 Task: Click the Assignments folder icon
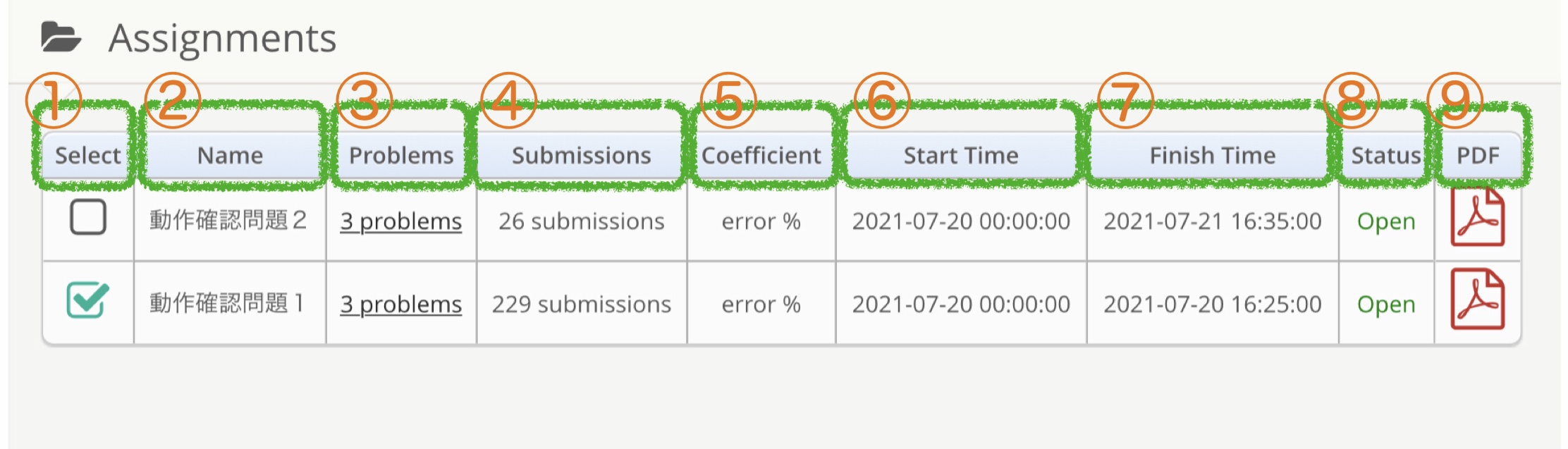pos(61,37)
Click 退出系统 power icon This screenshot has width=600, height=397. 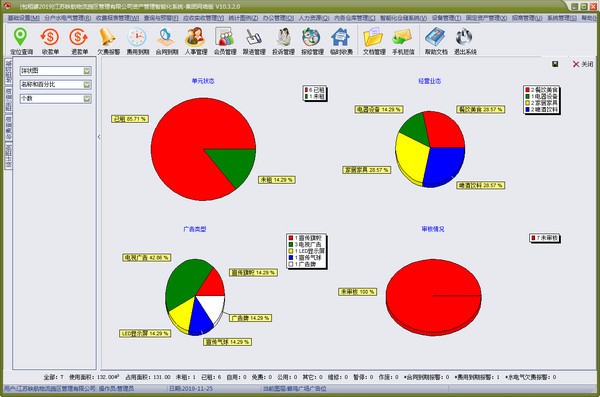pos(465,41)
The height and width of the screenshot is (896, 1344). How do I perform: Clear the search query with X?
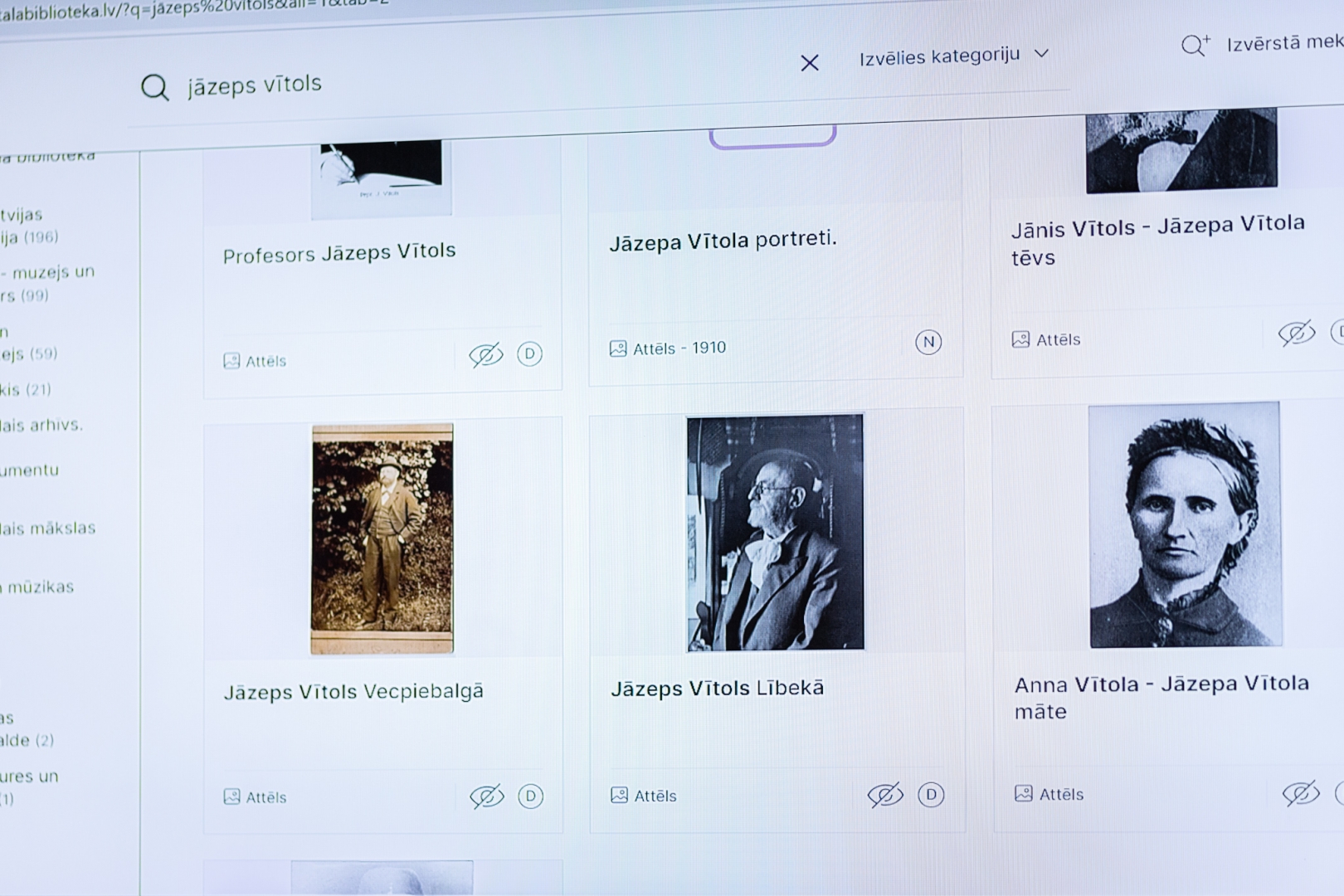coord(810,63)
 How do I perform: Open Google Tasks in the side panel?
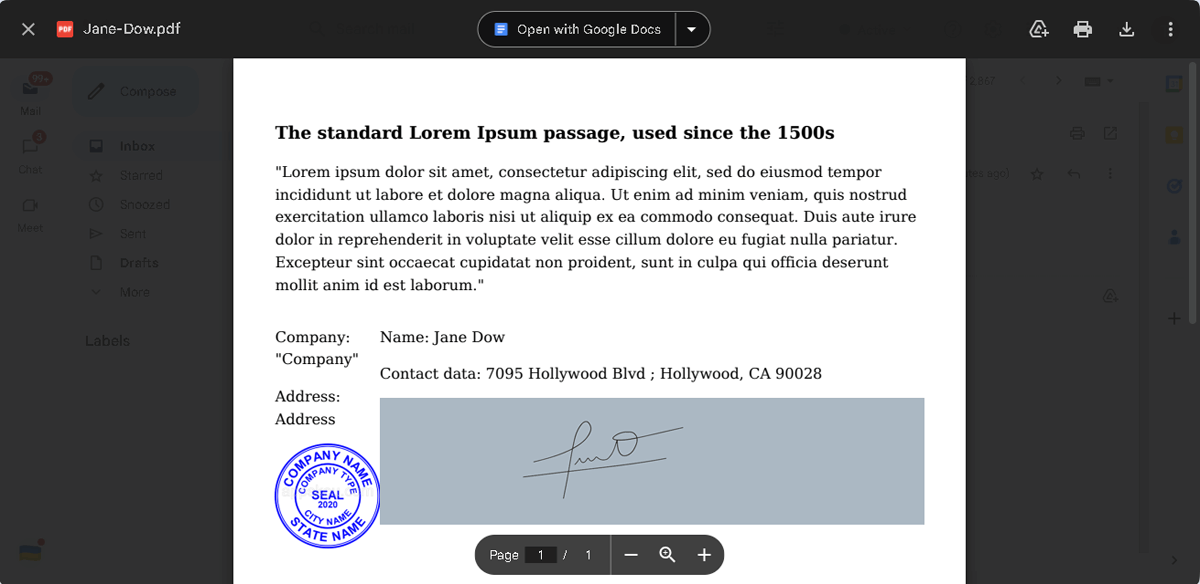[1173, 186]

**Task objective**
Which lines above contain the word "perform"? Report each of them in full.

**The output**
The height and width of the screenshot is (896, 1344). How do I perform: Clear the search query with X?
 How do I perform: Open Google Tasks in the side panel?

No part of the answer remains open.